国際決済銀行(BIS)のシン・ヒョンソン経済補佐官兼調査局長は1日、ソウル市チュング(中区)の大韓商工会議所で行われた「経済パラダイムの変化と韓国経済の対応方案」と題された韓国銀行と大韓商工会議所の第1回共同セミナーに参加し、このように明らかにした。
シン局長は、為替レートなどドルを通じた金融サイクルが貿易の方向性を決定する要因だと主張した。最近取り上げられている貿易の分割化が世界貿易規模の縮小や韓国の輸出減少につながるのではなく、ドル高が悪影響を与えたと評価している。
韓国経済のグローバル化の原動力は製造業だが、製造業は総資産の35%から50%を米ドルで運転資金の調達を行う。ドル高になると、運転資金の調達が難しくなり、それにともない世界各地に在庫を持つことができなくなって、製造業の輸出が萎縮するという構図だ。ドル安が進み、運転資金の調達費用が下落すれば、貿易規模が増加して輸出も急速に改善されると分析されている。

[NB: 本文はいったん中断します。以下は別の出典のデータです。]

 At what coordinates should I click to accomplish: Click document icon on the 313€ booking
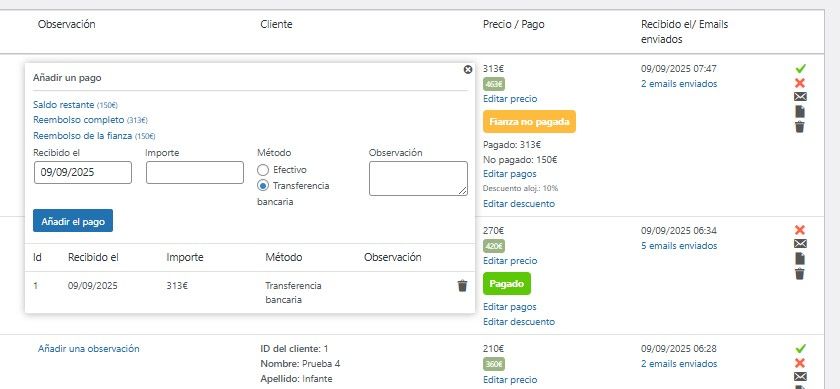tap(800, 111)
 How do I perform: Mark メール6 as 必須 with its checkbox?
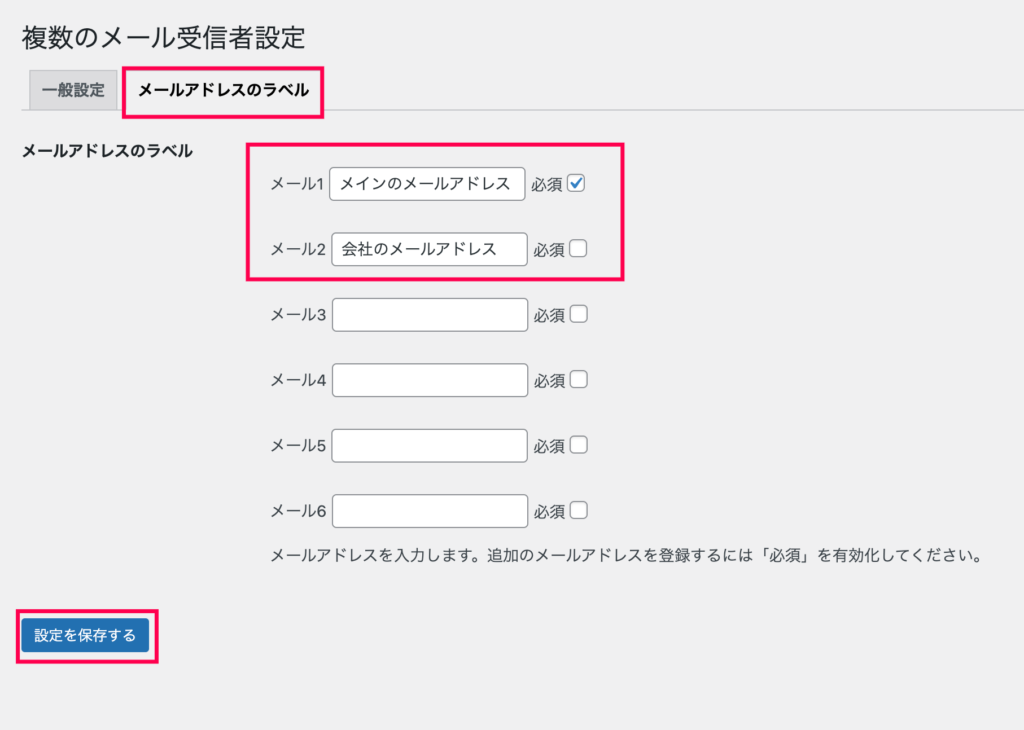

シン局長は「米ドルが昨年10月に最高値をつけた後に下落したうえに、インフレ見通しが現在の水準を維持すれば安定方向に向かう可能性が高いため、貿易が急速に改善される可能性がある」と述べた。
この日にシン局長と対談したイ・チャンヨン韓国銀行総裁は、シン局長の見通しをもとに貿易収支の改善を期待している。イ総裁は「ドル安にともない貿易収支が改善するという見通しを信じる」と述べ、「中国の経済活動再開により中国からの旅行客が韓国に来た場合、経常収支の改善も期待される」と述べた。ただしイ総裁は「中国は今年5%以上経済成長する見込みだが、その成長の恩恵を韓国がどれほど得られるかは未知数」とし、「この20年間享受してきた中国特需が消えており、中国の依存度を下げなければならない状況とみている」と説明した。